» **Dataset rows**
=====

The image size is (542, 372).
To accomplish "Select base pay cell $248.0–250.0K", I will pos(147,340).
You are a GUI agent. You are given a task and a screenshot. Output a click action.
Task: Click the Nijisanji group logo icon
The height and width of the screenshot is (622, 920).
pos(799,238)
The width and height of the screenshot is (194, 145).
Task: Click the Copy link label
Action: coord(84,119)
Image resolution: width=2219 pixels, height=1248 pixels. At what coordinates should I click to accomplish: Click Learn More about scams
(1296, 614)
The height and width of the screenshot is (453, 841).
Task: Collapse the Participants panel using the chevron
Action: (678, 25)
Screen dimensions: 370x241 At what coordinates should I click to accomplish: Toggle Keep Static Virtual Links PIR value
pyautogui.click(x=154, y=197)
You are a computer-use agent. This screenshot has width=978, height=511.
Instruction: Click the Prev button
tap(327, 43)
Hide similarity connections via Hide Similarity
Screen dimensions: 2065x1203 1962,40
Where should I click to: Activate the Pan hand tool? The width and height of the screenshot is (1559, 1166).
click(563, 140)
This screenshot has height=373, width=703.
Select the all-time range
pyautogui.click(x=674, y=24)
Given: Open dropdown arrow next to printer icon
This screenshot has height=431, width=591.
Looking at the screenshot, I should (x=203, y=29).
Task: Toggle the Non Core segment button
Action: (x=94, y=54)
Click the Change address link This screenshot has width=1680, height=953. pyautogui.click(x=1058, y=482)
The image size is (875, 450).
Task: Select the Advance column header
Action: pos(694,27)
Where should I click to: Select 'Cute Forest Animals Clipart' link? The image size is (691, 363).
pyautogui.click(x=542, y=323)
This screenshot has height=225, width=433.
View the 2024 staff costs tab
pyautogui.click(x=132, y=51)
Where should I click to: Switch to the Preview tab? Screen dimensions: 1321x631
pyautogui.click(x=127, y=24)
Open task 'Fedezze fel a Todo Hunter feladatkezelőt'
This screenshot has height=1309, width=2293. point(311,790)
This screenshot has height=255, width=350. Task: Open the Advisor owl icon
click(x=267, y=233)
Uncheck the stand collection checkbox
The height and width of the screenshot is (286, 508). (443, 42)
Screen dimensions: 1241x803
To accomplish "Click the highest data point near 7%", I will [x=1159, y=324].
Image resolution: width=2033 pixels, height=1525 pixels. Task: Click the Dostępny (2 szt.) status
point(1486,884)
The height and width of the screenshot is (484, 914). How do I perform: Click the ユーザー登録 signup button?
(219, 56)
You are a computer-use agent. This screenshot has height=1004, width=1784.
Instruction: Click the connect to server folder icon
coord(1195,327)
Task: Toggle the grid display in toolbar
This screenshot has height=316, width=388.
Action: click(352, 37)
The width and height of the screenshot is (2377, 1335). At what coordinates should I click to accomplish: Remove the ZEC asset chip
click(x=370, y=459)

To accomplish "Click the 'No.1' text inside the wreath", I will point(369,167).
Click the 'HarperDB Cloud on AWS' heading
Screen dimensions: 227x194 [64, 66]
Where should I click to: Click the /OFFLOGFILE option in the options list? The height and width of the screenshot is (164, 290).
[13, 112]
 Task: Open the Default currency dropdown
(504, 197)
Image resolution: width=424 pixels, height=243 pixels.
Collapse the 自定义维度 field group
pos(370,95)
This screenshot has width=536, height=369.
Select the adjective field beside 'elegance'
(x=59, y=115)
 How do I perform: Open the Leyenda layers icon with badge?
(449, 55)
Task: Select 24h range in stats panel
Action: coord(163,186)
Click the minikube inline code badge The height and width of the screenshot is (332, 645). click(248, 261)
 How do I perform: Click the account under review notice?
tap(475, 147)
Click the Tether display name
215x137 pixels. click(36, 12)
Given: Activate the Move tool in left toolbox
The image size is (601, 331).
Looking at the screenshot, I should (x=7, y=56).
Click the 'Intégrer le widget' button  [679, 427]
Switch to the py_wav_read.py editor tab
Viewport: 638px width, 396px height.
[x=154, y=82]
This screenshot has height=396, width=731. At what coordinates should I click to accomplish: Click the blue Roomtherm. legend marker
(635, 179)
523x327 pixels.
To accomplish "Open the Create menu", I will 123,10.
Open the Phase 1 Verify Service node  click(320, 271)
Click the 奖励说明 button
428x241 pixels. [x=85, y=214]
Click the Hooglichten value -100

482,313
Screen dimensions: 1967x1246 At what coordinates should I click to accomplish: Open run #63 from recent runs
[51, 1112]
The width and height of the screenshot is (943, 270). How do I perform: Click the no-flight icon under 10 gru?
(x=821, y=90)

=====

» **GIVEN INSTRUCTION**
Which lines of the material above contain the word "under"? Copy each of them.

» **RESPONSE**
 How do I perform: Click the account under review notice?
The width and height of the screenshot is (943, 270). How do I perform: Click the no-flight icon under 10 gru?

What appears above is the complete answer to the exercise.